● DATA PROVIDED
---

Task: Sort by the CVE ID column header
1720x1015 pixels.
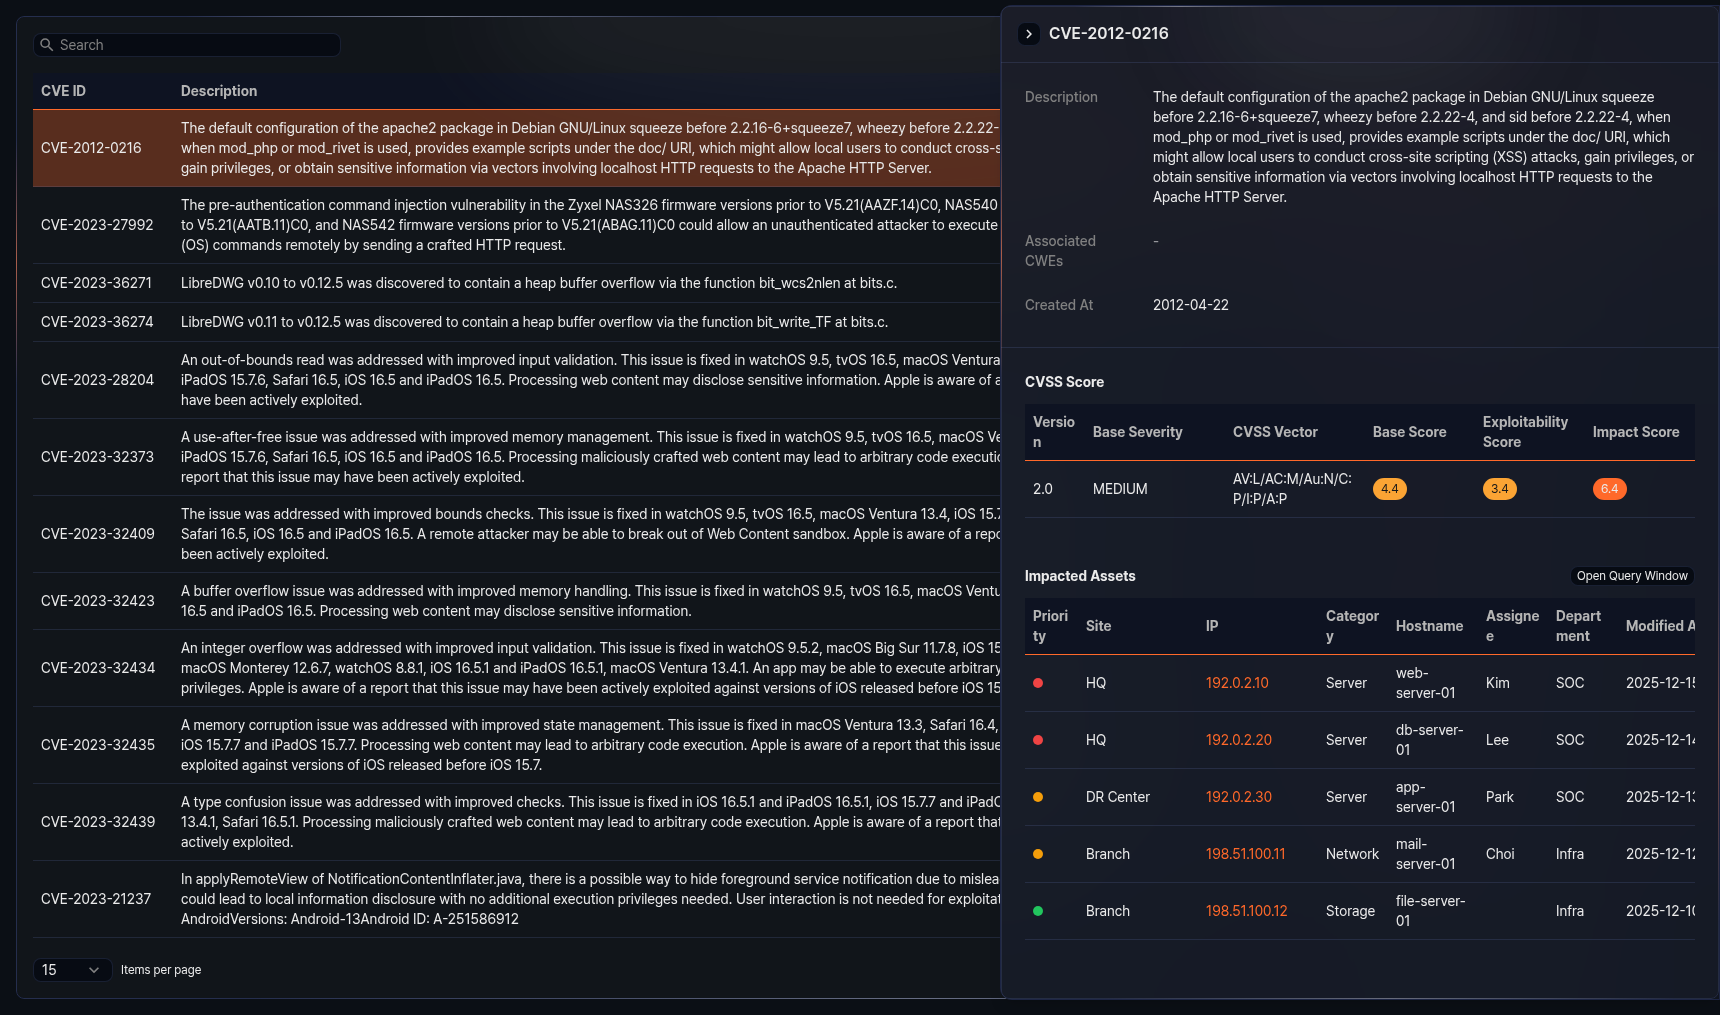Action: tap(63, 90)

---

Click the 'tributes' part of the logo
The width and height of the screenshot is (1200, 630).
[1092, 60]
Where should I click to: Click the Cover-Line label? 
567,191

---

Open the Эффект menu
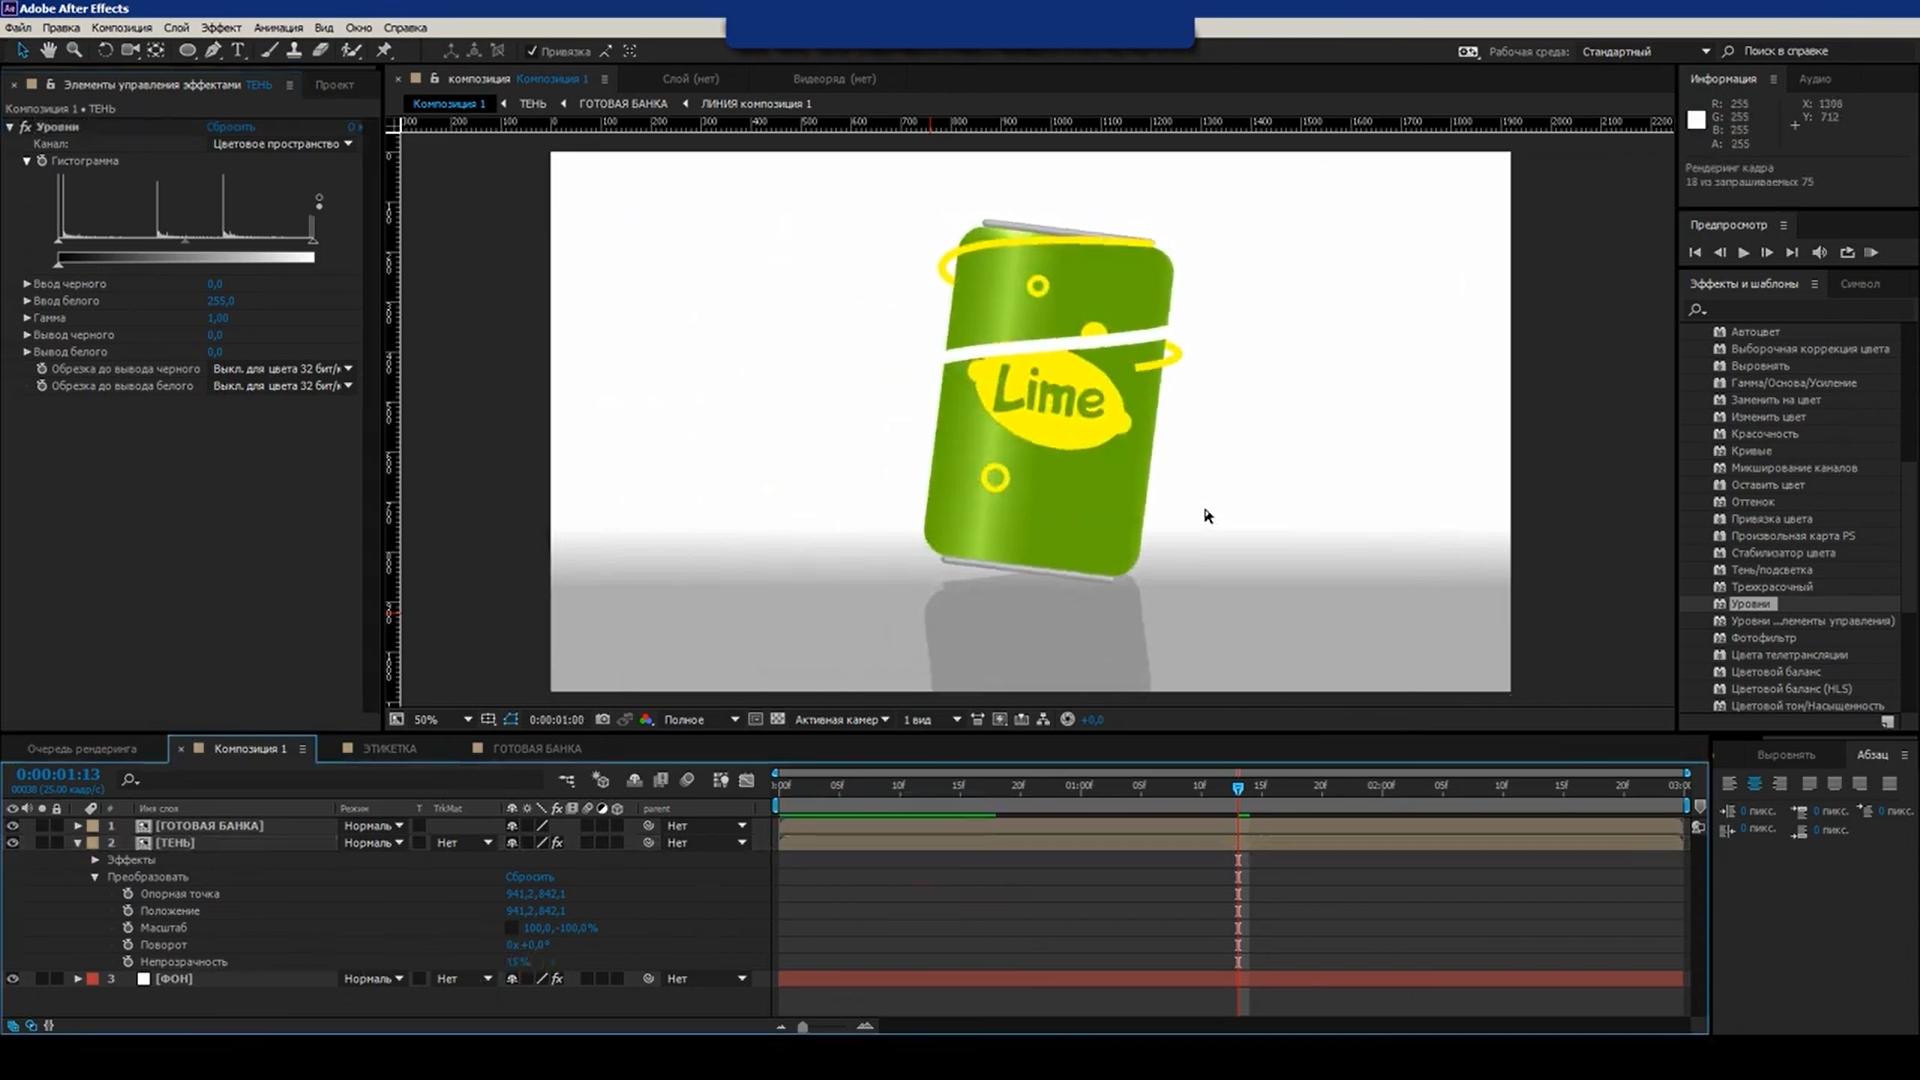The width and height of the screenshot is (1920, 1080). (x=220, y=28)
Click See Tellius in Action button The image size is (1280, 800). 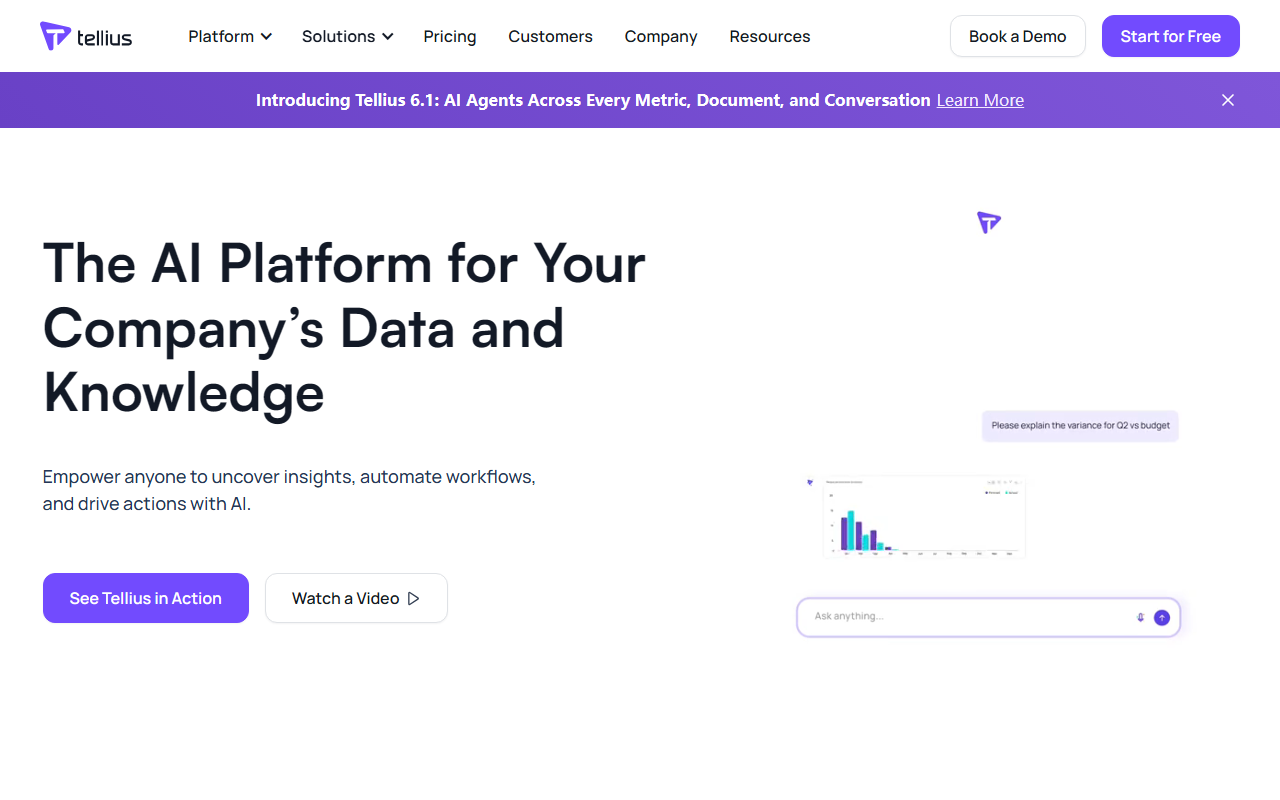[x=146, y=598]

---

● YOUR TASK
Reproduce the lines above word for word, starting at the line that contains "Task: Sort by the CVE ID column header" and stopping after the line that contains "Action: tap(63, 90)". Leave the pictures out of your copy.

● TASK ANSWER
Task: Sort by the CVE ID column header
1720x1015 pixels.
Action: tap(63, 90)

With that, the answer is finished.